Method For Detecting A Collision Of A Robot Arm With An Object, And A Robot With A Robot Arm

Abstract

A method for detecting a collision of a robot arm with an object and a correspondingly configured robot. The robot arm is a part of the robot and includes a plurality of serially arranged links mounted relative to respective axes, and position sensors allocated to the individual axes are provided for determining the poses of any two adjacent links relative to one another. The robot further includes an electronic control device connected to the positioning devices, and actuators controlled by the electronic control device for automatically moving the links. The method includes evaluating whether at least one invariant for a target movement of the robot arm is satisfied by an actual movement of the robot arm and, when the evaluation results in a non-satisfaction of the at least one invariant, then indicating a collision of the robot arm with the object and initiating a safety function of the robot.

Claims

1-12. (canceled)

13. A method for detecting a collision of a robot arm with an object, wherein the robot arm is a part of a robot that includes a plurality of serially arranged links mounted relative to respective axes, and position sensors assigned to the individual axes and provided for determining the positions of each two adjacent links relative to one another, wherein a tool center point is allocated to the robot arm and the robot further includes an electronic control device in communication with the position sensors, and drives controlled by the electronic control device for the automatic movement of the links of the robot arm relative to one another, the method comprising: automatically moving the links controlled by the electronic control device, such that the robot arm performs an actual movement associated with a target movement of the robot arm; during the actual movement of the robot arm with the electronic control device based upon the signals emitted by the position sensors, evaluating whether at least one invariant for the target movement of the robot arm is satisfied by the actual movement of the robot arm, based upon the actual poses and/or derived values of the actual poses of the links relative to one another, and/or based upon the actual position and/or at least one derived value of the actual position of the tool center point; and when the evaluation results in a non-satisfaction of the at least one invariant, then: indicating a collision of the robot arm with the object, and initiating of a safety function of the robot, controlled by the electronic control device.

14. The method of claim 13, further comprising determining the target movement of the robot arm, wherein the target movement is determined by: using a path planning performed by the electronic control device; or evaluating, with the electronic control device, the movement of the tool center point or the links at the start of an actual movement of the robot arm, and extrapolating this movement in order to obtain the target movement of the robot arm.

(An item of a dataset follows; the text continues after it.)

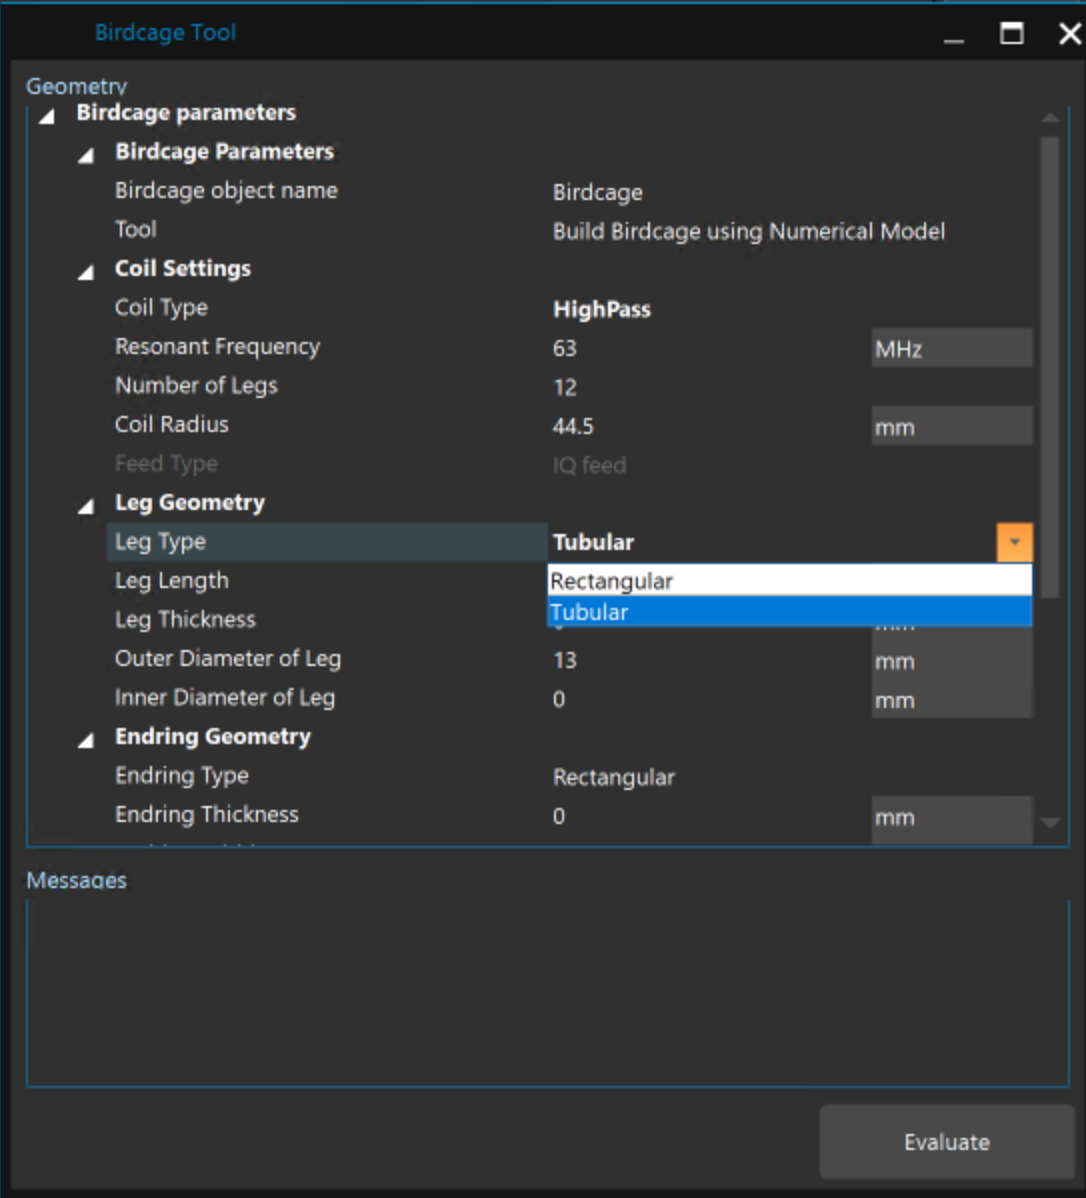Select the HighPass Coil Type value
Image resolution: width=1086 pixels, height=1198 pixels.
(x=602, y=309)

15. The method of claim 13, wherein the invariant relates to whether the target movement is smooth, and wherein a collision of the robot arm with the object is indicated when: the third derivative of the actual position of the tool center point according to time or a time rate of change of the actual acceleration of the tool center point exceeds a predetermined value; or the third derivatives of the actual positions of the links relative to one another according to time or a time rate of change of the actual accelerations of the actual positions of the links relative to one another exceed a predetermined value.

16. The method of claim 15, further comprising operating the robot arm using admittance control or force control, wherein the predetermined value depends upon the rigidity of the admittance control or force control.

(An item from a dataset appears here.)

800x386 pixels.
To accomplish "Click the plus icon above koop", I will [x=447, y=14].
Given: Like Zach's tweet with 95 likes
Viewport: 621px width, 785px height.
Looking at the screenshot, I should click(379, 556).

17. The method of claim 13, wherein: the at least one invariant is associated with target positions of the tool center point during the target movement, the actual positions of the tool center point are evaluated during the actual movement of the robot arm, and the invariant is not satisfied if at least one of the actual positions deviates from the corresponding target position of the tool center point by a predetermined value; or the at least one invariant is associated with target poses of the links relative to one another during the target movement, the actual poses of the links relative to one another are evaluated during the actual movement of the robot arm, and the invariant is not fulfilled if at least one of the actual poses deviates from the corresponding target pose by a predetermined value.

18. The method of claim 13, wherein: the at least one invariant is associated with a constant target velocity of the tool center point during its movement, the actual velocity and/or the actual acceleration of the tool center point is determined and evaluated as at least one derived value of the actual position of the tool center point during the actual movement of the robot arm, and the invariant is not satisfied if the actual velocity of the tool center point deviates by a predetermined value and/or the magnitude of the actual acceleration of the tool center point exceeds a predetermined value; or the at least one invariant is associated with a constant target acceleration of the tool center point during its movement, the actual acceleration and/or the time rate of change of the actual acceleration of the tool center point is determined and evaluated as at least one derived value of the actual position of the tool center point during the actual movement of the robot arm, and the invariant is not satisfied if the actual acceleration of the tool center point deviates by a predetermined value and/or the magnitude of the time rate of change of the actual acceleration of the tool center point exceeds a predetermined value.

19. The method of claim 13, wherein: a linear movement of the tool center point is associated with the target movement of the robot arm; or automatically moving the links comprises linearly moving the links of the robot arm based upon the target movement of the robot arm.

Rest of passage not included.